## Goal of the exercise
Among the entries below, one stretch runs from the line that contains "Silivrikapı Mahallesi (467, 1607)" through the line that contains "Destan Emlak (1046, 1108)". Repeat that stretch exactly, ends included, and only that.

## Information supplied
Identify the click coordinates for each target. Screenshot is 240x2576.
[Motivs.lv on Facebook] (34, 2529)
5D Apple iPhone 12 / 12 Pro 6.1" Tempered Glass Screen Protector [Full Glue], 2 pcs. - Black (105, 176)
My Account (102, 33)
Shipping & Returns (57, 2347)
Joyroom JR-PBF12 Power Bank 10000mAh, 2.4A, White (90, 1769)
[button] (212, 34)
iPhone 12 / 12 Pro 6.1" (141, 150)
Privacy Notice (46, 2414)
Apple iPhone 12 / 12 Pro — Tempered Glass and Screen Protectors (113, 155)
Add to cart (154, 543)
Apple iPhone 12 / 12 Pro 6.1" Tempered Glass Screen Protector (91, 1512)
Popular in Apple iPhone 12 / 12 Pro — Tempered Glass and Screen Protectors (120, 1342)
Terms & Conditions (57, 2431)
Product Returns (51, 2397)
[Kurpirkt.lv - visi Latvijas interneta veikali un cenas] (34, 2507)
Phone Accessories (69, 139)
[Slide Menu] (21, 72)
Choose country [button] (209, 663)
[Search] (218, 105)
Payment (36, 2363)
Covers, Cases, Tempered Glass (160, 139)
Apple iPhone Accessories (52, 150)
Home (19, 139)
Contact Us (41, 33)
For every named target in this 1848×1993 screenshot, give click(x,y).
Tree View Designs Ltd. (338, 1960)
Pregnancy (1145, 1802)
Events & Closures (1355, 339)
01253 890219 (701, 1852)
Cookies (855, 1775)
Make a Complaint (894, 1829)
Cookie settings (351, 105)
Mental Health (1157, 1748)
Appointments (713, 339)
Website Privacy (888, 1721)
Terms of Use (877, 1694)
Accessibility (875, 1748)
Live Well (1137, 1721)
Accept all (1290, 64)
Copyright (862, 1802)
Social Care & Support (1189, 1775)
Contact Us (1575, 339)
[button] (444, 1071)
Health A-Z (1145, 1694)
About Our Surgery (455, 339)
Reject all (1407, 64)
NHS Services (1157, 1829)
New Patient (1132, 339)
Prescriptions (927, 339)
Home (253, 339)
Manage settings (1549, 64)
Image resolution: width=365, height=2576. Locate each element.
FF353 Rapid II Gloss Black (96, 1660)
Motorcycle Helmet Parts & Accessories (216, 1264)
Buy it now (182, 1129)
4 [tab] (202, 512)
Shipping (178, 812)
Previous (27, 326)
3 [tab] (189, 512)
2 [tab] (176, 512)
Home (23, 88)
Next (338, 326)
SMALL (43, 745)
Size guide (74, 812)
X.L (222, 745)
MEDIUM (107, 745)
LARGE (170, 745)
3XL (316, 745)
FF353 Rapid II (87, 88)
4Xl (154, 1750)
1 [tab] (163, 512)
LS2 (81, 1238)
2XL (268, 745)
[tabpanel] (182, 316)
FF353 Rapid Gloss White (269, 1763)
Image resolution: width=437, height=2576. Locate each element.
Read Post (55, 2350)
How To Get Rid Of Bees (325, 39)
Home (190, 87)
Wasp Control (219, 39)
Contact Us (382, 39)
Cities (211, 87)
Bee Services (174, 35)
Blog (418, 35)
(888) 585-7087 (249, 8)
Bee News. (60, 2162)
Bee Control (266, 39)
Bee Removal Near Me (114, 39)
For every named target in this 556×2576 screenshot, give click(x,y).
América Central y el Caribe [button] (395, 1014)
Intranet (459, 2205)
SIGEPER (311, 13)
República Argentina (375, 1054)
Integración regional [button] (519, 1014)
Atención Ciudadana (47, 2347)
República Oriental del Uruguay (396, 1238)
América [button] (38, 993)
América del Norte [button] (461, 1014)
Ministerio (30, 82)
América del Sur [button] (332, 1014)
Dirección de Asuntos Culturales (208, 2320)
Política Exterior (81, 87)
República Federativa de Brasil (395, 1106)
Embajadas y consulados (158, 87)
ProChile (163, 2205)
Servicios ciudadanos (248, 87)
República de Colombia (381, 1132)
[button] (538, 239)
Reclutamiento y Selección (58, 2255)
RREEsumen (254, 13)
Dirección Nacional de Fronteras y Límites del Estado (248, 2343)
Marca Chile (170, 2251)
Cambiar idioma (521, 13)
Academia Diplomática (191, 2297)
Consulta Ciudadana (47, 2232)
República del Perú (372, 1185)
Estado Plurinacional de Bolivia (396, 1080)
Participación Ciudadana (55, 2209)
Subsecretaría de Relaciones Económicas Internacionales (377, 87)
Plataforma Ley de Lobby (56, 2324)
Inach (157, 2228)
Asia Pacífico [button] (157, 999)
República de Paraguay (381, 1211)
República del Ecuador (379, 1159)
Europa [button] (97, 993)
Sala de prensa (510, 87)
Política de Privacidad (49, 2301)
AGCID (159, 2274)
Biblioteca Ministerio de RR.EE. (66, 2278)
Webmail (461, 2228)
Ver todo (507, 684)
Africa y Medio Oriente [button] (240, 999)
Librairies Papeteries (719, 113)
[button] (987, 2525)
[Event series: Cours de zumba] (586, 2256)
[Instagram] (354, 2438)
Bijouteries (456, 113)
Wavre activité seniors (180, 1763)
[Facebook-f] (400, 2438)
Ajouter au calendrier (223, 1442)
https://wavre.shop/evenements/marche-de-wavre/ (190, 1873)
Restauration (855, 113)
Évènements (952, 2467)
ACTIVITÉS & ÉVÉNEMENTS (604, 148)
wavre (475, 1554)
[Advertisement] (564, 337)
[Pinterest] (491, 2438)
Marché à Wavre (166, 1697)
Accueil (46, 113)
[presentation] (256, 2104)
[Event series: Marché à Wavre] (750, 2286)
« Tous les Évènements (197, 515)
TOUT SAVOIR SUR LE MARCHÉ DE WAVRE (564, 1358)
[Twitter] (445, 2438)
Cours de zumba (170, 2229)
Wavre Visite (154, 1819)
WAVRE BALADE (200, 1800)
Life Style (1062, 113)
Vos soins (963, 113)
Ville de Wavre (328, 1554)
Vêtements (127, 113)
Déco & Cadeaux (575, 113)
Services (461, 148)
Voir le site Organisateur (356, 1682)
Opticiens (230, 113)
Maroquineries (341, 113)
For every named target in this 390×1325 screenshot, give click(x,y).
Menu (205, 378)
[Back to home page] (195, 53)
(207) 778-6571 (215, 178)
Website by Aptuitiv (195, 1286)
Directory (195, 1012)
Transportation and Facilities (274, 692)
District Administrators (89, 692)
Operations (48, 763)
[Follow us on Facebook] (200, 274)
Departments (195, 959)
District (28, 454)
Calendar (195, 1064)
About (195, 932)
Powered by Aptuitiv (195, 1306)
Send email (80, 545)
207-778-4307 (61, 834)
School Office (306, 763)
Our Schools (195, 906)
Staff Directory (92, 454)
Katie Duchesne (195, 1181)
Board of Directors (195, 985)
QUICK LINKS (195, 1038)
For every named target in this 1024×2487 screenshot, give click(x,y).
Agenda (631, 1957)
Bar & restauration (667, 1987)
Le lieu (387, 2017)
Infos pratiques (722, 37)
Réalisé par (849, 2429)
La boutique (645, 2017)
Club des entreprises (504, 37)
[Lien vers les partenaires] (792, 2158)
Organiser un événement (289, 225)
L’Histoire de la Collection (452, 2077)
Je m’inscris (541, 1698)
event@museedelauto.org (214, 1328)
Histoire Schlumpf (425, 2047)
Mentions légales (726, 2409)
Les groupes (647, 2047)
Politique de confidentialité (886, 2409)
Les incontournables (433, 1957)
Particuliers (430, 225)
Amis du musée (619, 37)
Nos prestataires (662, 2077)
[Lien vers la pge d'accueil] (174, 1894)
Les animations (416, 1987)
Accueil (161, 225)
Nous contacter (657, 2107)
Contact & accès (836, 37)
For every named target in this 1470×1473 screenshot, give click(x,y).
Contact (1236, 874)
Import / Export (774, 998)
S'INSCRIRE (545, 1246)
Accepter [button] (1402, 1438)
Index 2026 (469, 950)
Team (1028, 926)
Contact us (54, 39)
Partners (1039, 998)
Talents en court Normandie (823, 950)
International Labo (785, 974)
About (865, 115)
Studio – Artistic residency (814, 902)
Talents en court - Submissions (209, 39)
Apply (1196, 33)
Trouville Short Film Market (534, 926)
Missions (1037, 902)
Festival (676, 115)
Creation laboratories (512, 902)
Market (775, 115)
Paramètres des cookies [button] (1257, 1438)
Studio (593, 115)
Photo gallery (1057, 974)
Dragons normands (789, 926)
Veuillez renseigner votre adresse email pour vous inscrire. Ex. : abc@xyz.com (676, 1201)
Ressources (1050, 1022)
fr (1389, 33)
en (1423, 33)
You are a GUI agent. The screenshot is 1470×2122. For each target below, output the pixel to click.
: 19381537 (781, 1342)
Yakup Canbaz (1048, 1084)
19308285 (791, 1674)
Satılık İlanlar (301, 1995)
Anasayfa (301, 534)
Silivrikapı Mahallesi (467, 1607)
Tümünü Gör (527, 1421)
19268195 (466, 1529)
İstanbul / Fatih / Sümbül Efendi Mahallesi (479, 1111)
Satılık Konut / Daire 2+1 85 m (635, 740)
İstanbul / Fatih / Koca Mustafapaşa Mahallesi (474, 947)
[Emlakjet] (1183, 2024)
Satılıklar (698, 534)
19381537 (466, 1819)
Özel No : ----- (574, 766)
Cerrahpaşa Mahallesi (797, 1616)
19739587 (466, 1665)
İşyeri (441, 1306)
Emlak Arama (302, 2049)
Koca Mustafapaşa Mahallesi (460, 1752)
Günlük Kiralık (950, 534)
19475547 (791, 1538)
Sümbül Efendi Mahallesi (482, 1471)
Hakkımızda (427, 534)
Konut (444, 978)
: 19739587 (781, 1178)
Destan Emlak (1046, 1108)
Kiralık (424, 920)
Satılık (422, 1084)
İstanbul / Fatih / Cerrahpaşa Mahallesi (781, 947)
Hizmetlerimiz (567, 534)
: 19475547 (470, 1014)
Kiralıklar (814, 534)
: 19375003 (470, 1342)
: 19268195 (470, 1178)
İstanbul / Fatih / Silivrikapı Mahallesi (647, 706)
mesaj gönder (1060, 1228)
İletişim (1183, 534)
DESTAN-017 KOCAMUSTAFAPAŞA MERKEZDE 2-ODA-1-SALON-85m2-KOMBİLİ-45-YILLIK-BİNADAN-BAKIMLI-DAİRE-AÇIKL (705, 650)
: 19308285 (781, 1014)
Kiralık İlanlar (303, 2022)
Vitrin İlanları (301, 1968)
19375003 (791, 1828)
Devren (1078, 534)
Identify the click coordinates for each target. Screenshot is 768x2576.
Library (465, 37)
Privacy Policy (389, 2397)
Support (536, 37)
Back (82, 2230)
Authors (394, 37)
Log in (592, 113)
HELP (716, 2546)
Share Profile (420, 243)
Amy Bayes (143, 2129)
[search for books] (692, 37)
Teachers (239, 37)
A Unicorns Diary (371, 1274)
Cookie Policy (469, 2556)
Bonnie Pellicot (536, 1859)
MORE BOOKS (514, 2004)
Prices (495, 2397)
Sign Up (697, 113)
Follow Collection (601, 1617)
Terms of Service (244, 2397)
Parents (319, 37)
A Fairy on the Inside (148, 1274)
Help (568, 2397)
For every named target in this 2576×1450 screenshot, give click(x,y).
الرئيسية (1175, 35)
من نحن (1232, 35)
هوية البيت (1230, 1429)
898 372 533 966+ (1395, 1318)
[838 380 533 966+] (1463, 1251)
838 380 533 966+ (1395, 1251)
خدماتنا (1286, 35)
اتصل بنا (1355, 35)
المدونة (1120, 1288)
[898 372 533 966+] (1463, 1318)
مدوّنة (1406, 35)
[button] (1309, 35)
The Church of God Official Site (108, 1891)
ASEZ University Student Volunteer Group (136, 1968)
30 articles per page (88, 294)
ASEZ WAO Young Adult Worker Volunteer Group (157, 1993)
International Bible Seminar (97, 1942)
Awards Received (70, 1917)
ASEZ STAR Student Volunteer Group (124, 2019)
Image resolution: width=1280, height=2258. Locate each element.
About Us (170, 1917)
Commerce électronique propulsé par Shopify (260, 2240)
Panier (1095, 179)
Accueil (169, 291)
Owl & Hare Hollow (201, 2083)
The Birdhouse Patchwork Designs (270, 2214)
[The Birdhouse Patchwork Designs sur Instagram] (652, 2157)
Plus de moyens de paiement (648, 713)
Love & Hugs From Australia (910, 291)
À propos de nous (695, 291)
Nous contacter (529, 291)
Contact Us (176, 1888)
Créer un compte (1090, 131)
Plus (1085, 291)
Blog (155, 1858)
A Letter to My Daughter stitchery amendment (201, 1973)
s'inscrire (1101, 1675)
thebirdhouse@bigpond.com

## Response box
Silivrikapı Mahallesi (467, 1607)
Tümünü Gör (527, 1421)
19268195 (466, 1529)
İstanbul / Fatih / Sümbül Efendi Mahallesi (479, 1111)
Satılık Konut / Daire 2+1 85 m (635, 740)
İstanbul / Fatih / Koca Mustafapaşa Mahallesi (474, 947)
[Emlakjet] (1183, 2024)
Satılıklar (698, 534)
19381537 (466, 1819)
Özel No : ----- (574, 766)
Cerrahpaşa Mahallesi (797, 1616)
19739587 (466, 1665)
İşyeri (441, 1306)
Emlak Arama (302, 2049)
Koca Mustafapaşa Mahallesi (460, 1752)
Günlük Kiralık (950, 534)
19475547 (791, 1538)
Sümbül Efendi Mahallesi (482, 1471)
Hakkımızda (427, 534)
Konut (444, 978)
: 19739587 (781, 1178)
Destan Emlak (1046, 1108)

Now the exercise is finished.